The Cp*Ir^III chloride complexes (4-11) were screened as precatalysts in the transfer hydrogenation of acetophenone in isopropanol without base at 83¼C (refluxing) for 24 h using 1,4-dimethoxybenzene as an internal standard (Scheme 3). The solvent and substrates were not degassed prior to catalysis screening and all experiments were set up in gas tight vials in air. The product yield for the ethylene-based precatalysts was 84-87% and variation of the sulfonamide substituent did not impact the yield of the alcohol product (Table 1). Base is not required to observe catalytic turnover, as there was no significant difference in product yield with (87%) or without (88%) base. Yields were increased to 95% under dilute conditions (0.5 M) with catalyst 8.  The ethylene-linked catalysts reduce acetophenone in higher yields than the methylene linked catalysts. Future work will focus on increasing the substrate scope and applications in asymmetric transfer hydrogenation.

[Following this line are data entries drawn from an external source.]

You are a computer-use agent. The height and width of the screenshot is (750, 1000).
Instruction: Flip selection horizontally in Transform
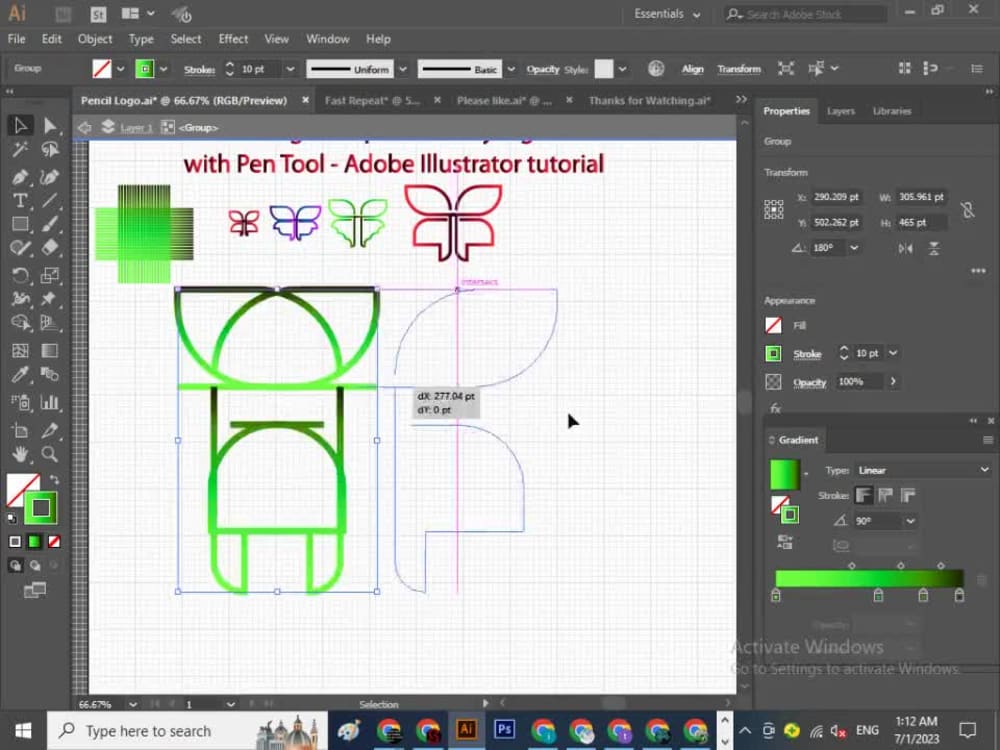pyautogui.click(x=905, y=248)
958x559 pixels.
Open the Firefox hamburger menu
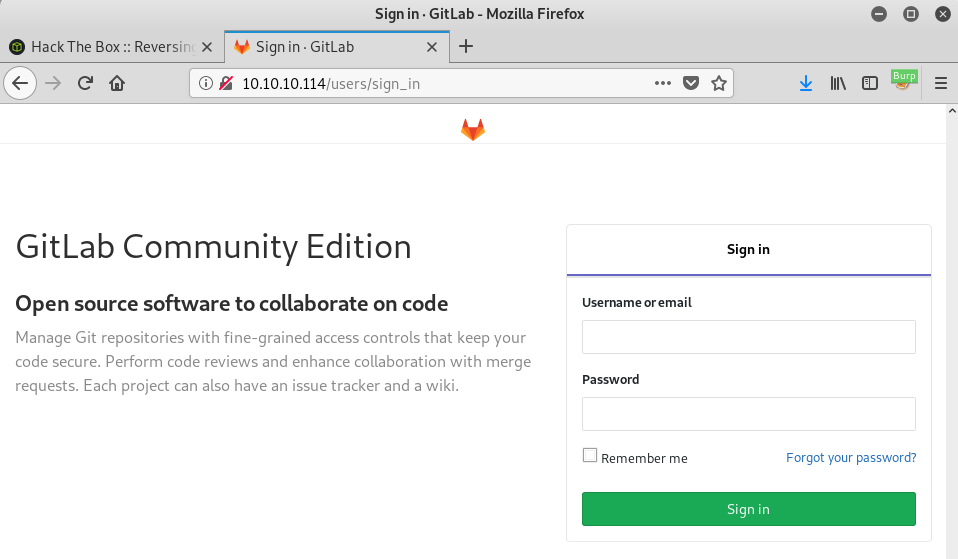(940, 83)
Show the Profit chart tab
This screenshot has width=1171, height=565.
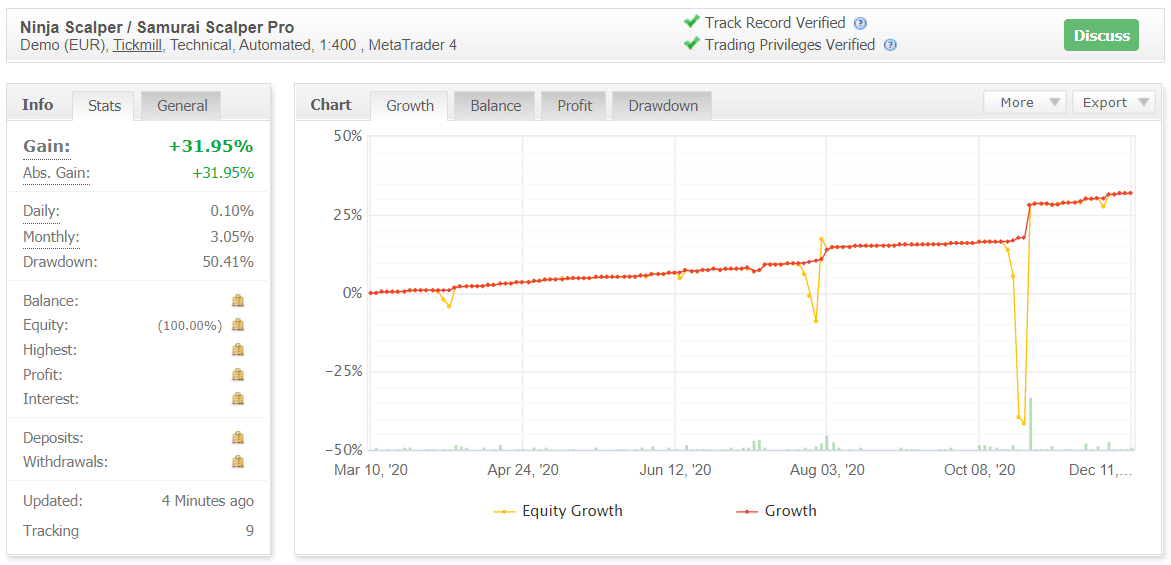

Scheme 2. Synthesis and structures of Cp*Ir complexes containing pyridinesulfonamide ligands.

Figure 1. X-ray crystal structures of select Cp*Ir complexes.

Scheme 3. Catalytic reduction of acetophenone using Cp*Ir(III) pyridinesulfonamide chloride precatalysts.

Table 1. Catalytic reduction of acetophenone using Cp*Ir^III pyridinesulfonamide chloride precatalysts.  Yields are an average of three trials. All reactions were run for 24 h.

^a Run with 1 mol% KOH. b Run with 1 eq NaPF₆ relative to catalyst (1 mol%). Reactions without error bars were run once. Substrate concentration = 1.3 M for all reactions.

To date this work has supported research done by 5 undergraduates in my research group. In addition, this work has also been brought into the classroom at The College of New Jersey. The PI also engaged 31 students in independent research project related to the preparation of coordination complexes containing pyridine-based ligands related to this project. The work has been presented by undergraduate students and the PI at the American Chemical Society Meeting and at local college-wide functions. Preliminary results obtained for the transfer hydrogenation project are included in a proposal submitted to the National Science Foundation.